Before the illicit weed smoking, before the bare boobs, before the overzealous ABC agents, before the revoked booze license, and before the appeal, there was a guy whose buddy showed him a pretty cool place to listen to tunes.
The guy was Dave Frey, who’s spent more than three decades making his career in the music biz by organizing events and managing bands. Growing up in Chicago, he made one of his biggest splashes in 1984 when he opened the renowned Vic Theater. Now at 54, he spends his time representing the Ramones and attending to Lockn’, the Central Virginia festival he and partner Peter Shapiro launched last year and have brought back with an even stronger lineup of bands.
“We just found a really awesome place to stage shows. We kind of came upon it by accident,” Frey said. “A friend of mine took me down there—a friend of his had gotten married there—and I loved it.”
What’s followed has been a test of music festival organizing mettle. The first year was a success in terms of ticket sales and consumer response, but the legal backlash from Lockn’s spat with the Virginia Department of Alcoholic Beverage Control has been a serious stumbling block. Frey said he anticipated Lockn’ would grow about 20 percent this year, but instead he’s looking at near identical ticket sales to year one—about 25,000.
“Last year was not profitable. We’re hoping to break even this year,” he said. “The thing is, we are going to start building this into its own thing where people trust us.”
Frey said it’s not uncommon to take your lumps in the first few years of major festival building, even without concerns over your liquor license and security measures costing you consumer confidence. He has his eye on the long game in an industry that’s paid major dividends to players that can hang on through the lean years. No, Frey doesn’t anticipate his festival will ever overtake Tennessee’s Bonnaroo, which attracts 70,000 fans in lean years, but he does think Lockn’ can double in size.
Proof of Frey’s confidence and commitment are the 385 acres adjoining the current concert venue that he and Shapiro recently purchased. For now, the new property won’t change much for the layout of the actual festival, but Frey said it will ease the flow of traffic into and out of the area. In the long run, it means Frey and Shapiro are invested in a concert venue and surrounding infrastructure that could be an ongoing revenue engine for Nelson County year after year.
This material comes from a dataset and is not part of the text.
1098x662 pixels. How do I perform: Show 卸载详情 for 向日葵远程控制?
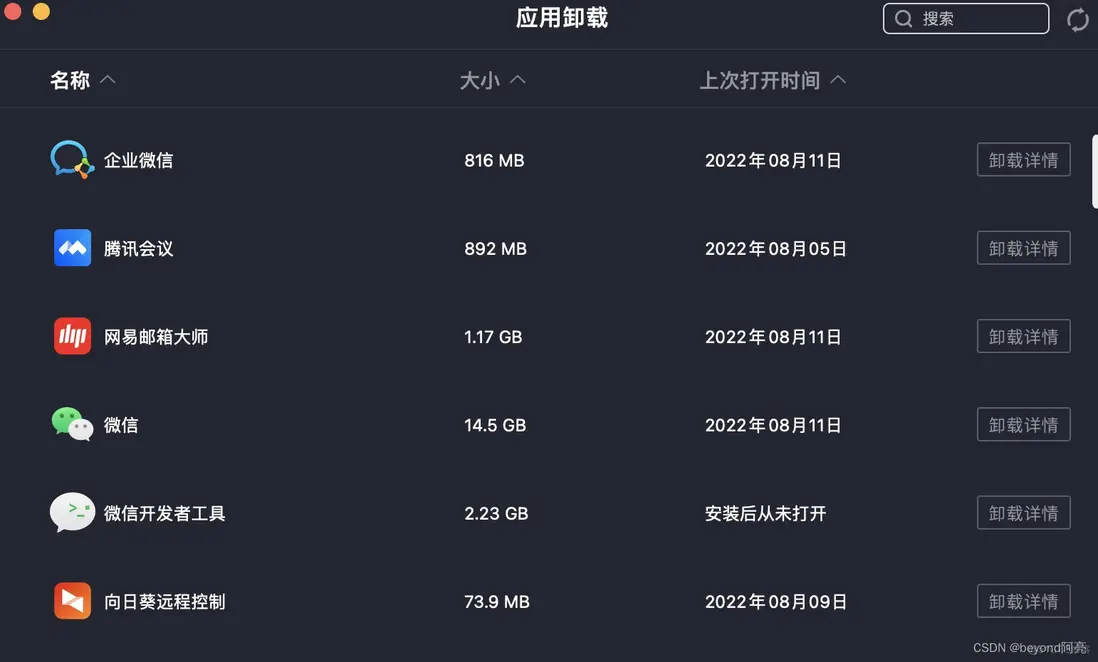pos(1023,601)
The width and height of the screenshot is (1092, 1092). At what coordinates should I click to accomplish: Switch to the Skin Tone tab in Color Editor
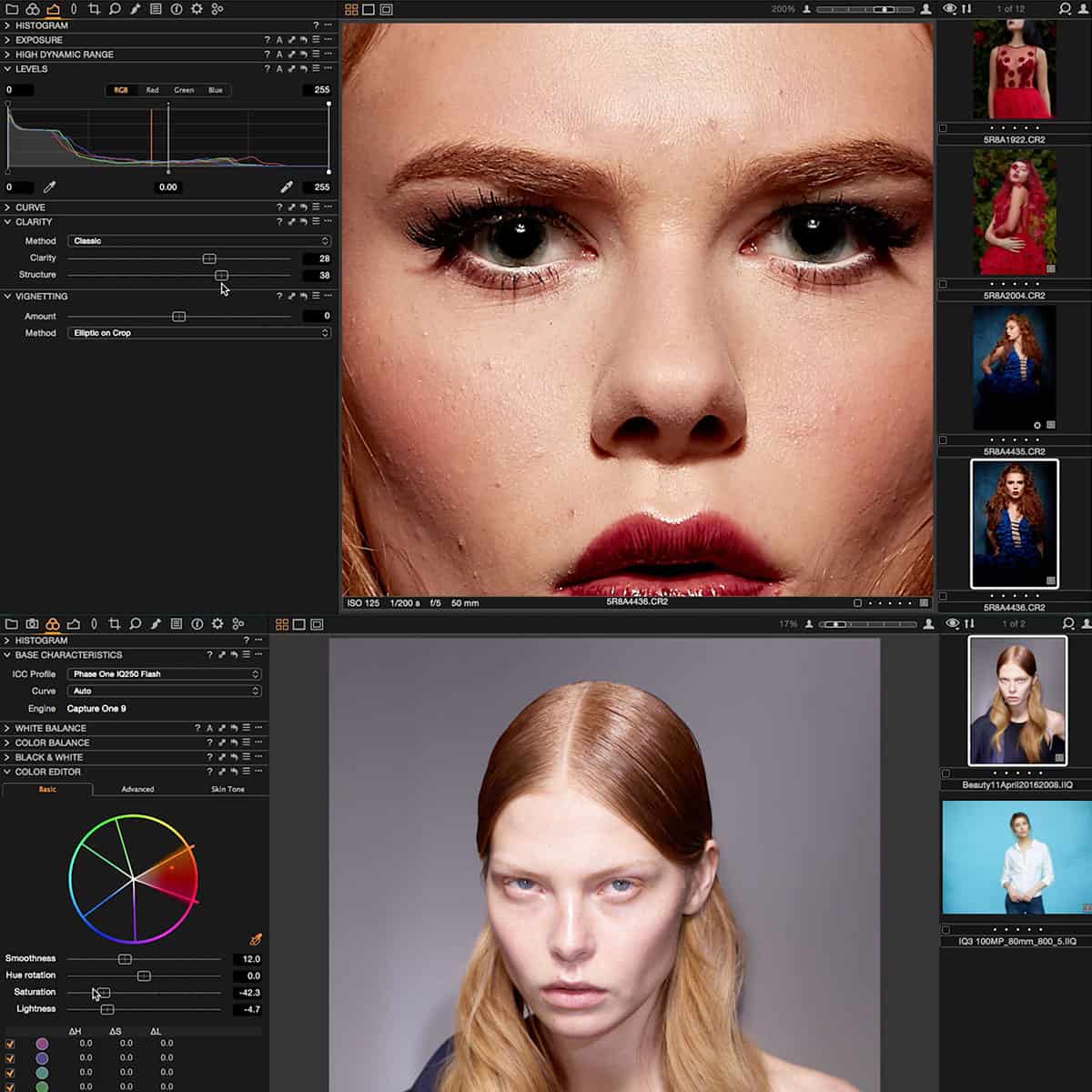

The traffic improvements from the property are no small thing, according to Frey. Even in 2013, Lockn’ attracted a large number of out of state traffic, at about 65 percent of ticket sales. That number is forecast to be about the same this year. Plus, Frey said he expects the number of transient attendees, as opposed to overnight campers, to increase this year, meaning more traffic to deal with on a day-to-day basis. While the actual traffic plan is largely out of Lockn’s hands and up to the Virginia Department of Transportation, the added frontage space on Route 29 has allowed Frey and his team to widen the pinch point where attendees enter parking lots.
Frey, who’s run a handful of festivals over the past two decades, doesn’t necessarily think Lockn’ has become a bigger national draw this year, but he does agree the talent level has ticked up considerably. The addition of acts like Wilco and Tom Petty have stretched the festival to new audiences, and Frey has dialed in his tried-and-true booking strategies.
“The greatest thing about it is that we are pretty much putting on a show that we would like to see,” Frey said. “We don’t have three to five bands on three to five stages, we have one stage. So we like multiples, because bands can stretch out and cover all their material. You get two nights of Widespread, two nights of Wilco. That’s cool. I think that’s what brings people out for the whole weekend.”
Frey figures the growth of the festival circuit is in no danger of slowing down anytime soon, and he and Shapiro hope to continue to ride the wave. According to Frey, big summer festivals have become ideal for bands and music fans alike because they have filled the niche of the burst amphitheater bubble of the ’80s and ’90s.
“The amphitheaters were historically a gamechanger,” Frey said. “Suddenly bands said, ‘we are going to tour in the summer because there are these amphitheaters that are only open six months, and they pay better.’ But the circuit got too big and has been on the wane.”
Still, the demand remains for bands to hit the road at premium prices and satisfy fans that want to spend a weekend hearing tons of music for one fixed price. Fans that come to Lockn’ this year aren’t likely to be disappointed on that front.
“This is the best show I’ve ever booked,” Frey said. “I wish I could just go to the show and watch it and not have to run it now. This is going to set the standard for us for a long time to come.”